DESCRIPTION OF THE TASK:
Filter the lines below, keeping each one that holds "will".

......

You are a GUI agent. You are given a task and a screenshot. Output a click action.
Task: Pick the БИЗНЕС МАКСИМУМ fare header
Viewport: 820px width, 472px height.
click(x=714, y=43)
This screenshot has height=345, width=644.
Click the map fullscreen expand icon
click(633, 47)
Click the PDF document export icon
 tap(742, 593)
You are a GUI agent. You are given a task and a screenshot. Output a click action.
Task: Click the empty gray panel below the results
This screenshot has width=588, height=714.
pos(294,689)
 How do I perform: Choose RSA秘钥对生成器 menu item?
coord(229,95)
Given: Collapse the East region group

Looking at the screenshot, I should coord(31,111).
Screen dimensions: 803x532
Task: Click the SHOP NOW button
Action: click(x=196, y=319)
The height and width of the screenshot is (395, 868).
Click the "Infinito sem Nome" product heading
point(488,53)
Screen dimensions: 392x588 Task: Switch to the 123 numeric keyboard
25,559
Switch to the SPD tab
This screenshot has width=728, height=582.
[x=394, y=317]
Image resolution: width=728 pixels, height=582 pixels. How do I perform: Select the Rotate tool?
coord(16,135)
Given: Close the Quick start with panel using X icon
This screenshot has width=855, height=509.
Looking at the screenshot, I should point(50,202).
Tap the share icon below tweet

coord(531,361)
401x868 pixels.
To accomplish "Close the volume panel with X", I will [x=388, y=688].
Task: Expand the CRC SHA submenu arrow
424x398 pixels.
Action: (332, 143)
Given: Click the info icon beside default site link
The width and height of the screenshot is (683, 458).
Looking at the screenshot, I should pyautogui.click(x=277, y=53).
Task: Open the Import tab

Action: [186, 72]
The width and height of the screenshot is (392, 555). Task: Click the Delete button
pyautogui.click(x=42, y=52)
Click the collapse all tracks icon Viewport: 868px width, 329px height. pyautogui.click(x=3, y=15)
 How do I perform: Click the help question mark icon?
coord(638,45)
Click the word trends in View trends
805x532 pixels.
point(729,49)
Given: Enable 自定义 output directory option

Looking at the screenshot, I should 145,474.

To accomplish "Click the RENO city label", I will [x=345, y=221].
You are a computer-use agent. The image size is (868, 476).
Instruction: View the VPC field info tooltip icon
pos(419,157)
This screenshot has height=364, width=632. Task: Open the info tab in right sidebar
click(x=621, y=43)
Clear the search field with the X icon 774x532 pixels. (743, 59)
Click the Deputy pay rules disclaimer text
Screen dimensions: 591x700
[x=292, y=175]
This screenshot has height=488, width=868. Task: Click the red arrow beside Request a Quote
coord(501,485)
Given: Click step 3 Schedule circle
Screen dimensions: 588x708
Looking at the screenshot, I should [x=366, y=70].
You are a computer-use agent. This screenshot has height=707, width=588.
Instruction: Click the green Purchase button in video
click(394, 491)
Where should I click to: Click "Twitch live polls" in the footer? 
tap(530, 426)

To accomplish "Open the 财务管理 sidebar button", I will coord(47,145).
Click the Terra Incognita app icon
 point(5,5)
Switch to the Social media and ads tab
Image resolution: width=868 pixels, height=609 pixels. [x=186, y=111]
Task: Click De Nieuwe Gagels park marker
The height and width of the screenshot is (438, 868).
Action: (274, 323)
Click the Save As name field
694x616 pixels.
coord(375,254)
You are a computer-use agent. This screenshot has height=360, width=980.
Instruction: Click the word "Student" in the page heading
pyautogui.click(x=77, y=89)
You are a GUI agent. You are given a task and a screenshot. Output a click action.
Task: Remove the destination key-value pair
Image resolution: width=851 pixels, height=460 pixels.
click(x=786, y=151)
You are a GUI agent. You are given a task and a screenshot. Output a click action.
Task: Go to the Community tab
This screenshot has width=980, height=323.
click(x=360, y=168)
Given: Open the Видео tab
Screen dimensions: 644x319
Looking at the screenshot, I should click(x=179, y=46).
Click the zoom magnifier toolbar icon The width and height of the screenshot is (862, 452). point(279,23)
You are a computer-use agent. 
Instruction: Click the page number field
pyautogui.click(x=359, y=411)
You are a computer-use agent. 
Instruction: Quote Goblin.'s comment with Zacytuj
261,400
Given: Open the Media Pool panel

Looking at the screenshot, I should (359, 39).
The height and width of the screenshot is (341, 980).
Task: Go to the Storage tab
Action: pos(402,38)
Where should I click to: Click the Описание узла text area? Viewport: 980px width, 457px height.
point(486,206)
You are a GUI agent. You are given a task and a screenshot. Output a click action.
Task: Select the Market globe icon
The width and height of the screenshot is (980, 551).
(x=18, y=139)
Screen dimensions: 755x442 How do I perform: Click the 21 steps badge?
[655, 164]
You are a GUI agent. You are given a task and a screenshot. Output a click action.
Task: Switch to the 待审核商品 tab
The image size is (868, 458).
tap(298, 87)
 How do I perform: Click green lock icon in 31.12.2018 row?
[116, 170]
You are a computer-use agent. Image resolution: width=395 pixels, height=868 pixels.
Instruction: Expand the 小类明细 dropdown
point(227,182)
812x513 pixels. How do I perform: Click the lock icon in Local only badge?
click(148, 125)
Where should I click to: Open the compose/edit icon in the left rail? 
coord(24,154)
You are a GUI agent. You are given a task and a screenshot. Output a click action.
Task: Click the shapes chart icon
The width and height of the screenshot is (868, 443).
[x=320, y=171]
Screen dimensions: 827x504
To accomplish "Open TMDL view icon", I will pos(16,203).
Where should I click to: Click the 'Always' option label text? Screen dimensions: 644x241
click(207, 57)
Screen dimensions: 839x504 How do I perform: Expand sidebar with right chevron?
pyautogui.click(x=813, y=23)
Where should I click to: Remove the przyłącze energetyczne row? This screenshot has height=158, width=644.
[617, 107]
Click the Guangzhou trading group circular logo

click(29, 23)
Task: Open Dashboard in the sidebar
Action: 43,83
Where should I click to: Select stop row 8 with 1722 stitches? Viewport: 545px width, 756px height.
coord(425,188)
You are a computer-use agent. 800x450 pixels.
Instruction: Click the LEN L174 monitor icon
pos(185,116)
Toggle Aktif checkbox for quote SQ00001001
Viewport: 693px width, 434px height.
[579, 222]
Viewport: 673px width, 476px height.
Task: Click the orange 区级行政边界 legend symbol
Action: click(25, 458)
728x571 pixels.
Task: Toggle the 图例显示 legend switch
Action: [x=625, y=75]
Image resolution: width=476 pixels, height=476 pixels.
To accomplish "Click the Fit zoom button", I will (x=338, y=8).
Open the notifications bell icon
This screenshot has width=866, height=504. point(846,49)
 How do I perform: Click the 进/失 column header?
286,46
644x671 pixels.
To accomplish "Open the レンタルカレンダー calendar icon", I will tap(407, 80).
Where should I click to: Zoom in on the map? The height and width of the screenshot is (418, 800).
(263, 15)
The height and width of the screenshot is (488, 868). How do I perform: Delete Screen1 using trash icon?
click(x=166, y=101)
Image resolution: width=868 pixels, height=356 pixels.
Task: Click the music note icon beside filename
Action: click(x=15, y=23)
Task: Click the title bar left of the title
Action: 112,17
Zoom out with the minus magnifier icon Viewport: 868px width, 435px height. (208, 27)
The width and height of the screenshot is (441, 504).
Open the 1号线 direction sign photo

......

SOLUTION FOR THIS EXERCISE:
To accomplish "Close the volume panel with X", I will [x=388, y=688].
To accomplish "Click the RENO city label", I will [x=345, y=221].
To accomplish "Open the 财务管理 sidebar button", I will coord(47,145).
To accomplish "Open TMDL view icon", I will pos(16,203).
To accomplish "Click the Fit zoom button", I will (x=338, y=8).
To accomplish "Open the レンタルカレンダー calendar icon", I will tap(407, 80).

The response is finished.